The Skein of Lament - By Chris Wooding Page 0,224

they had been at the limit of their capacity to control the Aberrant predators, for there was only a finite amount that each Nexus could handle. However, as the predators’ numbers had been brutally cut down, so the workload had eased. They were comfortably in command now. The ghauregs prowled restlessly around the silent figures, walking low to the ground with their shaggy arms swinging.

The ghauregs were not the most sensitive of creatures, and nor were the Nexuses, which was why they did not think to react to the steadily growing rumble from the south until it was too late. By the time the ghauregs began to look to the ridge with quizzical grunts, the sound was already beginning to separate into something discernible, and a moment before a new and unexpected enemy came into view, they realised what it was.

Hooves.

The mounted soldiers of Blood Ikati burst over the ridge, a battle-cry rising from their front ranks. Barak Zahn was in the midst of the green and grey mass, his sword held high, his voice rising above the voices of his men. The ghauregs’ lumbering attempts to consolidate some kind of defence were woefully slow. The riders thundered down towards the enemy, firing off a volley of shots from horseback that decimated the Aberrant line. They switched to blades as they swept into the creatures. The two fronts collided: hairy fists smashed riders from their mounts, blades hacked into tough hide and opened up muscle beneath, horses had their legs broken like twigs, rifles cracked, men fell and were trampled. The ghauregs were fearsome opponents, and the attack became a chaos of hand-to-hand fighting, with the massive Aberrants tackling down the riders.

Zahn danced his horse this way and that, pulling it out of the reach of the beasts and cutting off any hand that came near. In his eyes was a fervour such as nobody had seen in him for years. His gaunt, white-bearded cheeks were speckled with blood, and his jaw was set tight. The riders outnumbered the ghauregs three to one, but the ghauregs held, protecting their black-robed masters who still looked northward as if oblivious to the threat.

Then the second front crested the western ridge, seven hundred men who swept into the sunken crescent of land and crashed into the flanks of the ghauregs. The beasts were faced with overwhelming odds now, and they had no way of preventing the attackers from circumventing them and reaching the Nexuses. The riders hewed the silent figures down from horseback, beheading them or hacking across their collarbones or chests, and the Nexuses stood mutely and allowed themselves to be killed. The men of Blood Ikati did not question their good fortune: they simply massacred their unresisting victims, and drenched themselves in their enemy.

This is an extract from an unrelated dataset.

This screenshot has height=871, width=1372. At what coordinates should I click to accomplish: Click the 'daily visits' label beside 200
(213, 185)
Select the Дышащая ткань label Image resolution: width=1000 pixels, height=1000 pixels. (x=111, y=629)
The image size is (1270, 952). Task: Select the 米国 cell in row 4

The effect on the ghauregs was immediate and obvious. All coherence in their resistance dissolved. They became frenzied animals, seeking wildly for a way out of the forest of slashing blades and jostling warriors, concerned only for their own survival. It had the opposite effect, making them more vulnerable. They were chopped into bloody meat in minutes.

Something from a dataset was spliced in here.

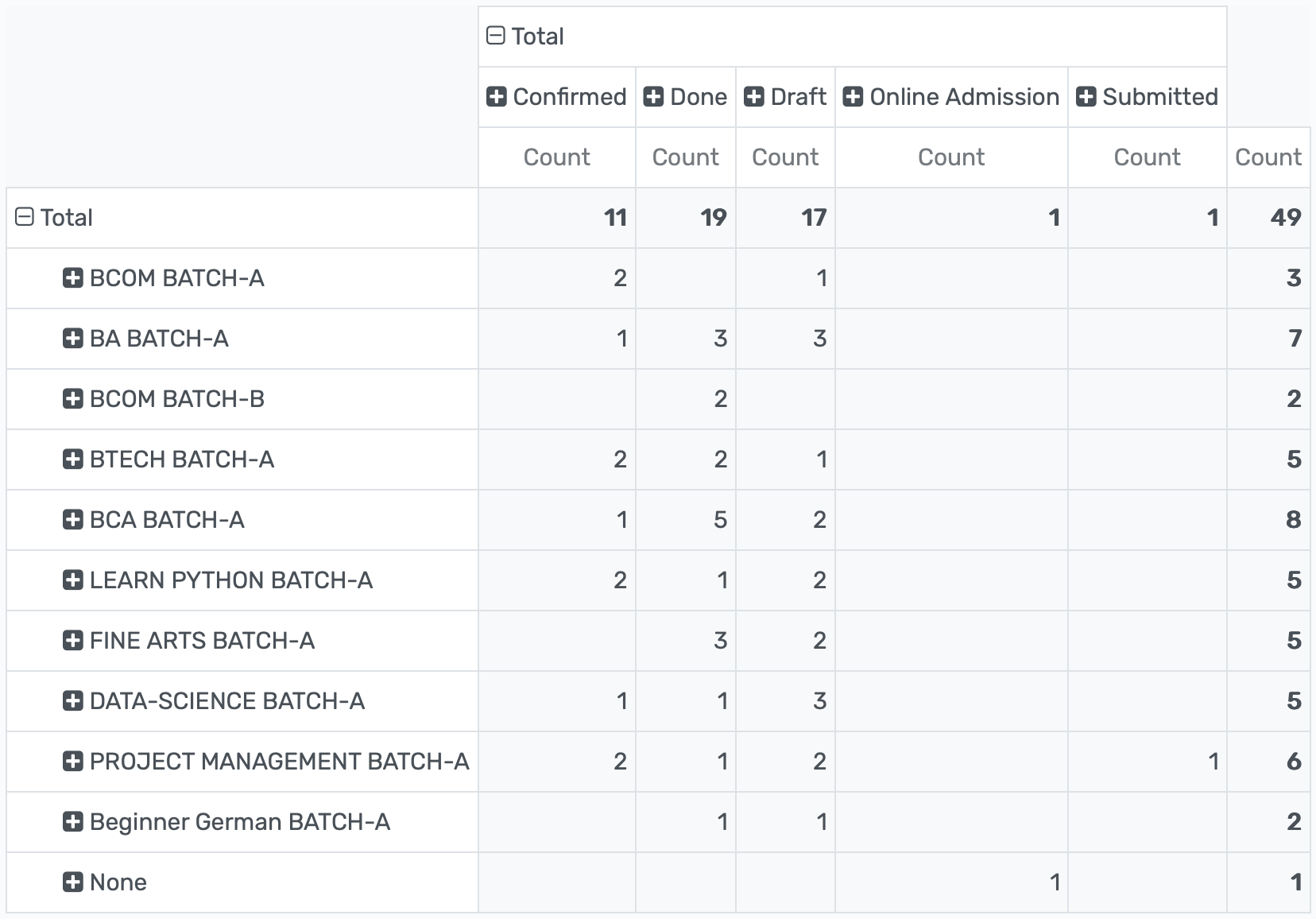Expand the Draft column
Image resolution: width=1316 pixels, height=919 pixels.
(754, 96)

Finally the last of them had fallen, and the carnage was done. Barak Zahn sat panting in his saddle, surveying the corpse-littered scene. Then, with a breathless grin, he held his sword to the sky and let out a cheer that all his men echoed in one enormous swell of savage triumph.

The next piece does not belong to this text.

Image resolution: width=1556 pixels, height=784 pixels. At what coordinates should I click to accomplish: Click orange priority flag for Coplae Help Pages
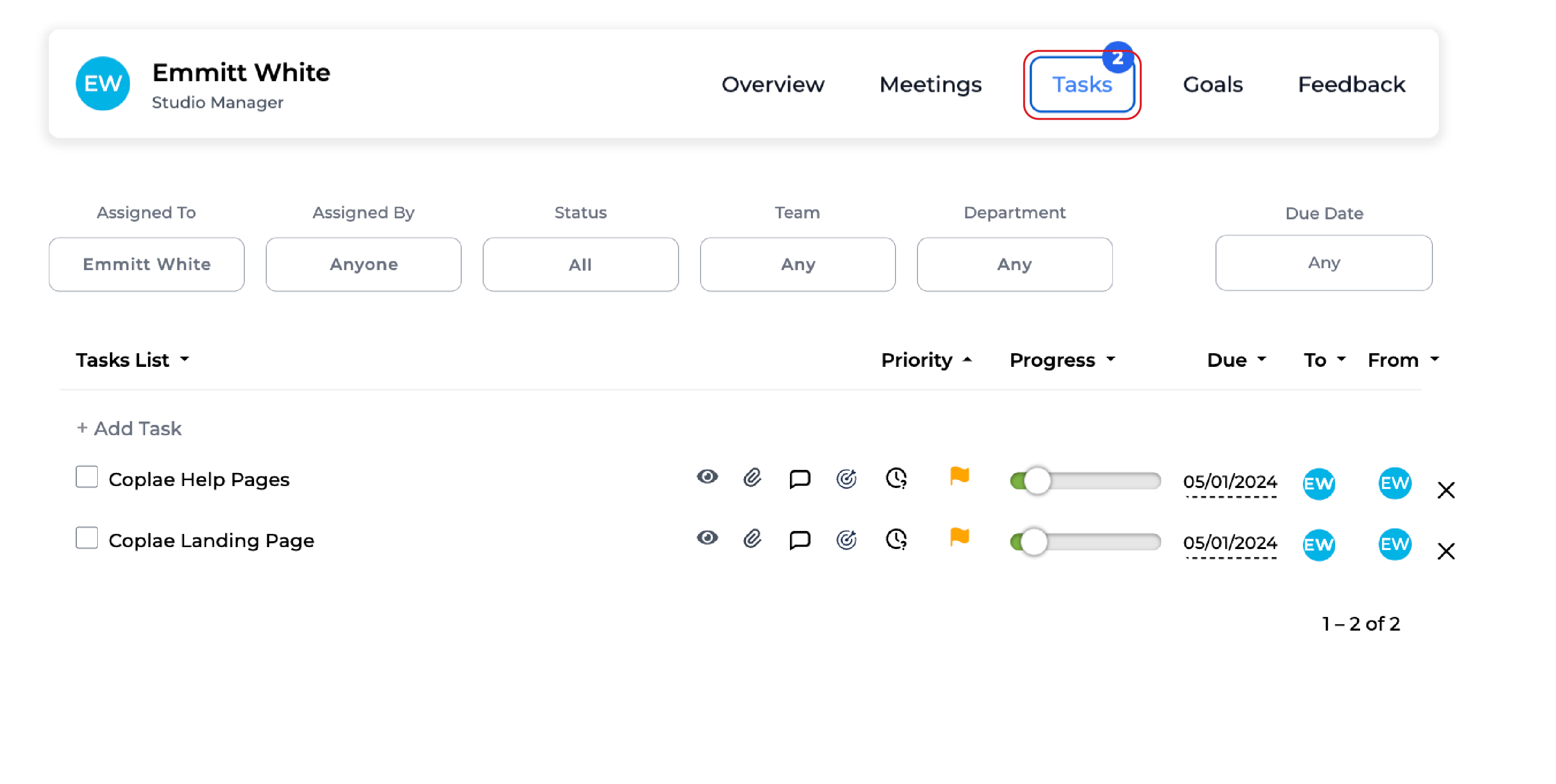click(959, 476)
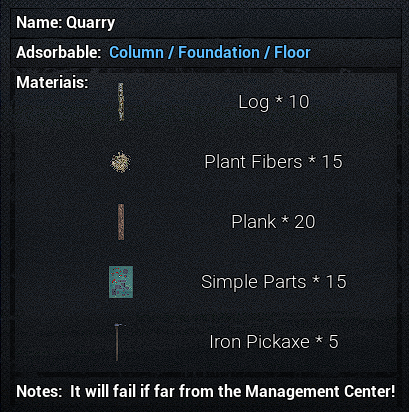
Task: Click the Log * 10 label
Action: tap(274, 102)
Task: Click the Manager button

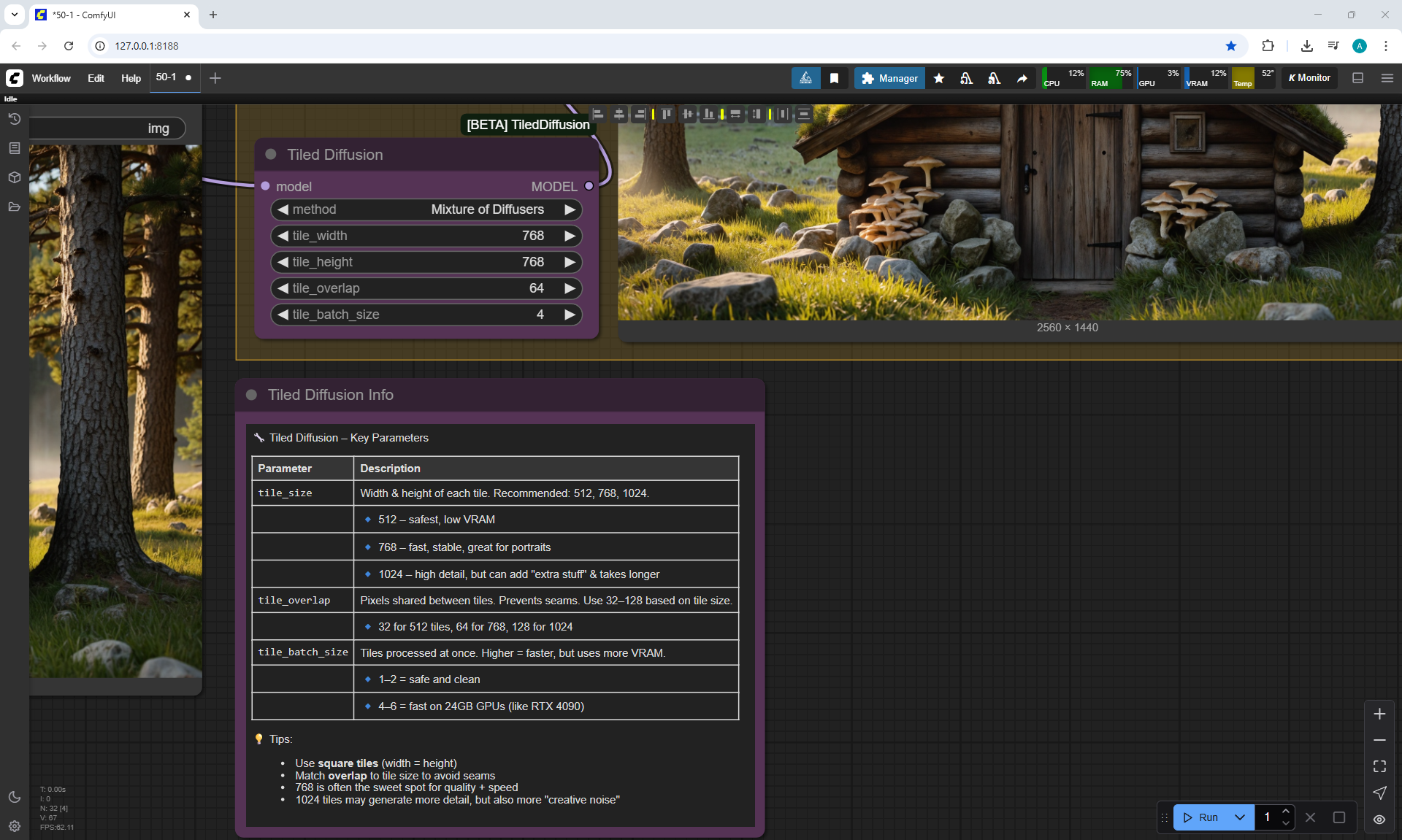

Mishani tu Koli watched from her horse on the ridge, her ankle-length hair blowing in the breeze, her face, as ever, impassive.

Without the Nexuses, the Aberrants collapsed into disorder. Animals they had been, and animals they became again. On the western side of the Fold, where the stockade wall bowed dangerously inward and where the walkways on the rim were scattered with the dead of both sides, the creatures stopped their suicidal charges and turned on each other, maddened by the smoke and the smell of blood. They left their brethren impaled on the sharp tips of the wall and fell back from the flames, attacking anything that moved in a frenzied panic. The defenders, exhausted and ragged, stared in amazement as the beasts that had been on the verge of breaking through suddenly retreated in the most incredible rout they had ever seen. Someone was hysterically shouting thanks to the gods, and the cry was taken up down the line; for only the gods, it seemed, could have turned back an enemy such as this at the very last minute.